Loss of Apc impairs Lgr5+ intestinal stem cell fate programs [RRBS]

Loss of APC is the main driving alteration associated with colorectal cancer (CRC) development. We investigate the immediate outcome of this genetic event on the transcriptomic and DNA methylation profiles of Lgr5+ intestinal stem cells (ISCs), considered as the cell-of-origin of CRC. RNA-seq analyses show that the sequential deletion of Apc alleles has a rapid impact on the transcriptional profiles of ISCs. Indeed, Apc loss-of-function dictates an altered cell fate program at transcriptional level, resuting in an impaired commitment of those cells to differentiation. Reduced-representation bisufite sequencing (RRBS) on the genomic DNA (gDNA) also shows that focal alterations occur in the DNA methylations profiles of ISCs at this stage, and functionally contribute to altered cell fate in those cells.
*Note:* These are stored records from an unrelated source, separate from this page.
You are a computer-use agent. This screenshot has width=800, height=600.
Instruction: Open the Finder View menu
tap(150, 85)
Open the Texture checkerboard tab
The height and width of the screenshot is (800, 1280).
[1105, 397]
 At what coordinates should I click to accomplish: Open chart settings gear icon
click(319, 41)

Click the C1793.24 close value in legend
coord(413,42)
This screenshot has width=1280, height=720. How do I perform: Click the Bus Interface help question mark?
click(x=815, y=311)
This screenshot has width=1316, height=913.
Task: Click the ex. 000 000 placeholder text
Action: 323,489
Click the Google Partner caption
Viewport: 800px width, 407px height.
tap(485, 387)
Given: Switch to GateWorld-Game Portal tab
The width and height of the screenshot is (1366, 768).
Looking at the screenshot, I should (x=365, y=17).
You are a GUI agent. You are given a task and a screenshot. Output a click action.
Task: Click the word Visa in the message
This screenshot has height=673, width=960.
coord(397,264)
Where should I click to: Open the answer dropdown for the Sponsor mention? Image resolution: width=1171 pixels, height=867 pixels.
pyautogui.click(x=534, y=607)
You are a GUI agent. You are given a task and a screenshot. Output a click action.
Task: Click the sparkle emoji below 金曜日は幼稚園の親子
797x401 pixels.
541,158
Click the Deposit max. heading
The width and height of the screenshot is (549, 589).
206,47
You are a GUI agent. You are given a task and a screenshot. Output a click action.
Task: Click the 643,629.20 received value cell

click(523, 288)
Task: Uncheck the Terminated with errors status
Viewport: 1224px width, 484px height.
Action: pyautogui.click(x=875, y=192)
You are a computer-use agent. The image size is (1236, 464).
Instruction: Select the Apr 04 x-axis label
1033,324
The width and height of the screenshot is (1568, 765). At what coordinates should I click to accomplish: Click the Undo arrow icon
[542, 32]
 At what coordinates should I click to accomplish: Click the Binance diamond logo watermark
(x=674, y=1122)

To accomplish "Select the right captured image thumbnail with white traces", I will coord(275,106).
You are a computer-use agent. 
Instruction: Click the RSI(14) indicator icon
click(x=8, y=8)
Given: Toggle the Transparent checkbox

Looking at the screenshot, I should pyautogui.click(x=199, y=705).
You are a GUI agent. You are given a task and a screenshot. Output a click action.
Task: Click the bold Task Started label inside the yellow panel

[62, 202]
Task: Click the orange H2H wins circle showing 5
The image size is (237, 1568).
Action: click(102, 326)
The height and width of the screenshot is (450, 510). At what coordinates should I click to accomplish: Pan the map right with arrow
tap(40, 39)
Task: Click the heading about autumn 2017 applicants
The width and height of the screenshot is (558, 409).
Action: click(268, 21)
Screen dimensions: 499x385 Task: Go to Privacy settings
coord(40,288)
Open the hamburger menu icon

This study sheds light on the earliest events in CRC development, proving evidences on the role exerted by DNA methylation changes associated with Apc inactivation in the homeostatic rupture at CRC initation. Lgr5+-GFP+ Intestinal stem cells were FACS-sorted from 4 Apc+/+ : , 4 ApcFlox/+, : and 4 ApcFlox/Flox : Lgr5-CreERT2-ires-eGFP mice 15 days after the activation of the Cre recombinase by tamoxifen administration to study the impact of the mutation on gene expression and DNA methylation profiles.